Royaume-Uni : l’évolution de la détention du London Stock Exchange

Au Royaume-Uni, le London Stock Exchange était détenu à 54 % par les non-résidents fin 2014 (dont
25 % pour l’Amérique du Nord, 14 % pour l’Europe et 9 % pour l’Asie). Dans une étude récente 6 , l’Office
for National Statistics (ONS) met en évidence le poids croissant de cette catégorie d’investisseurs dans
le capital des sociétés britanniques. Ainsi, d’un niveau relativement modeste jusqu’au milieu des années
90, les non-résidents ont vu leur part régulièrement progressé depuis (un tiers au tournant du 20 e siècle,
40 % avant la crise, plus de la moitié depuis 2012). Parallèlement, les parts respectives des particuliers et
du secteur financier domestique (fonds de pension, assurance) ont nettement décru, ce que l’ONS
attribue à l’internationalisation des marchés et à des arbitrages défavorables aux actions de la part des
« zinzins » locaux (ex. des fonds de pension se portant sur les obligations souveraines, les « gilts »).

L’évolution de la structure de détention des grandes entreprises françaises rappelle, s’il en était besoin,
leur forte internationalisation. En leur permettant de capter une croissance plus dynamique, celle-ci a
naturellement eu des effets positifs pour elles, mais également pour la France au vu de la contribution des
revenus de l’étranger au solde des transactions courantes.
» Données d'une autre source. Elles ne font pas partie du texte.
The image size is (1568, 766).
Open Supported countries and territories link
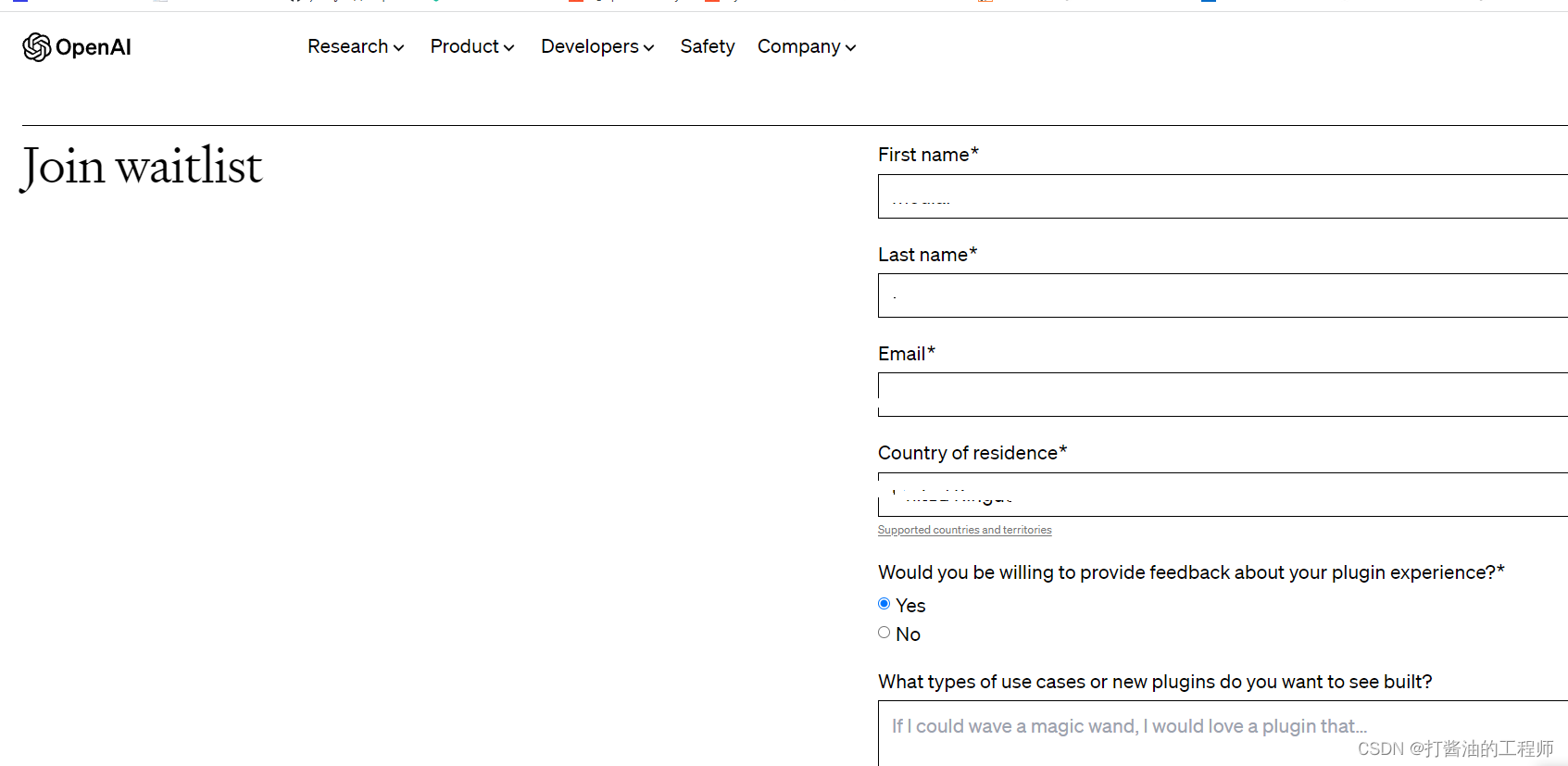tap(964, 530)
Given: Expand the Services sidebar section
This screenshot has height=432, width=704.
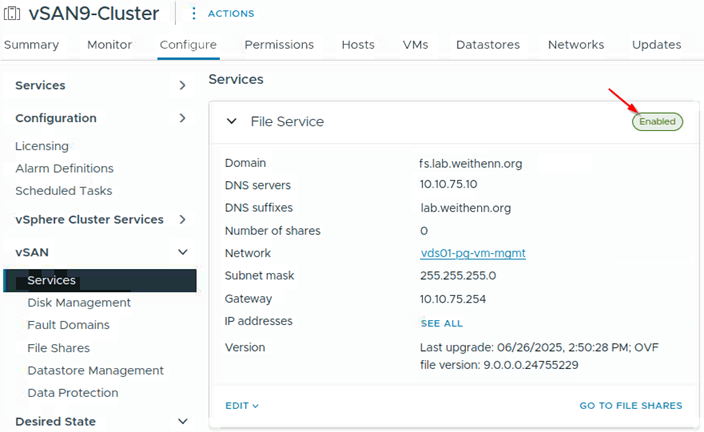Looking at the screenshot, I should (182, 86).

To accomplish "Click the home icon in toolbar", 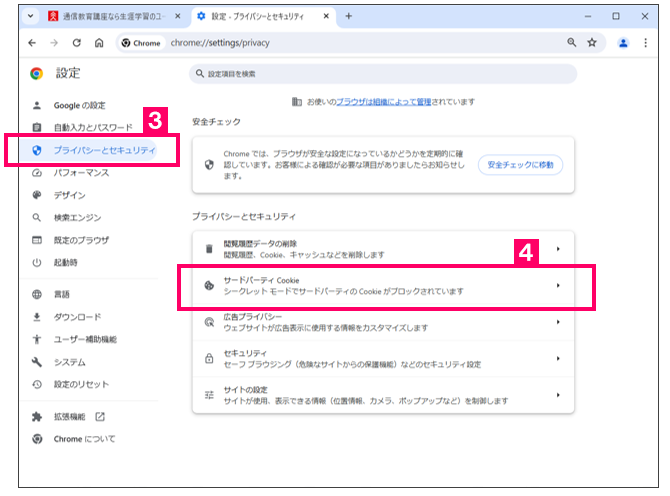I will point(99,43).
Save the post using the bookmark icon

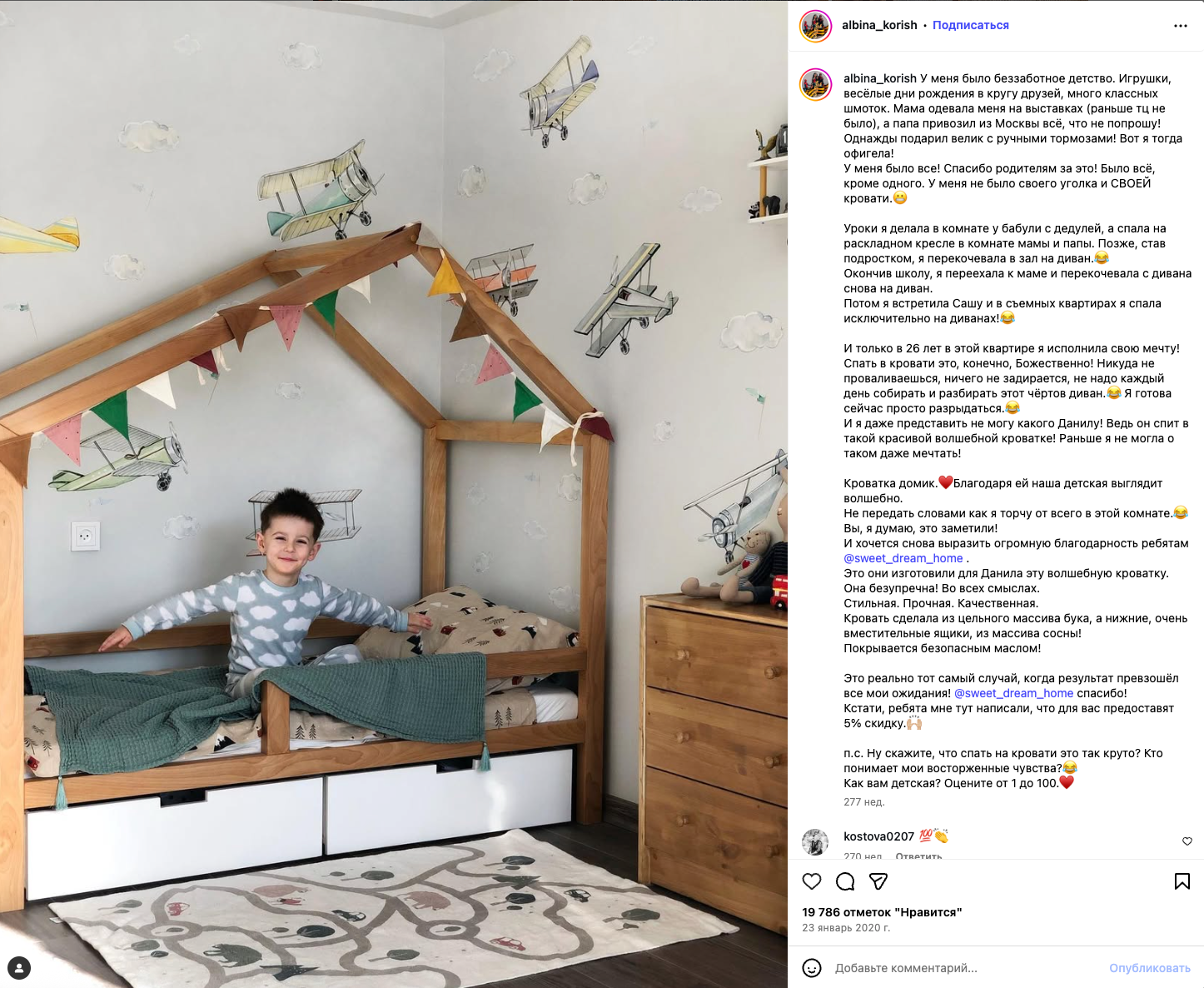pos(1182,881)
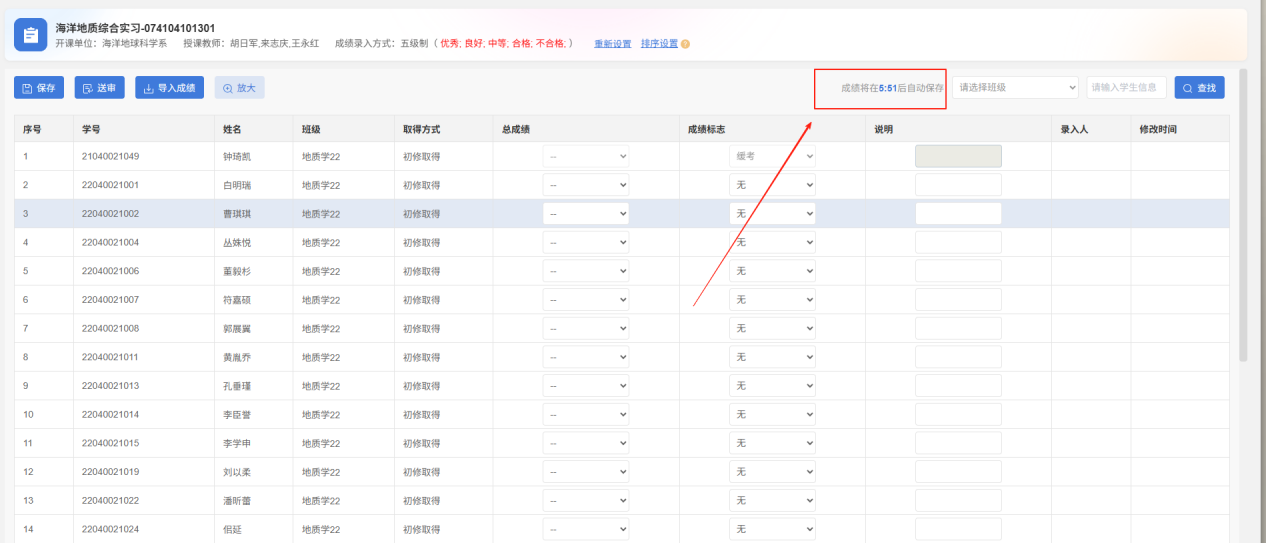Screen dimensions: 1266x543
Task: Expand 总成绩 dropdown for 钟琦凯
Action: [586, 157]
Parallèlement, elle renvoie à la problématique du renforcement de l’économie nationale, à la fois en termes de dynamique de l’activité mais également du point de vue de la capacité à élargir les sources de financement domestiques privées.

4 Contribution nette de 29Md€ (45,9Md€ – 17,1Md€ de dividendes versés aux non-résidents). A titred’illustration, les recettes d’investissements directs (45Md€) compensaient entièrement le déficit des échanges de biens en 2013.
5 « Revenus d’investissements directs à l’étranger et profits des groupes du CAC 40 de 2005 à 2013 », D. Nivat, Bulletin de la Banque de France du 2 e trimestre 2015.
6 « Ownership of UK Quoted Shares: 2014 », 2  September 2015, Statistical bulletin, ONS.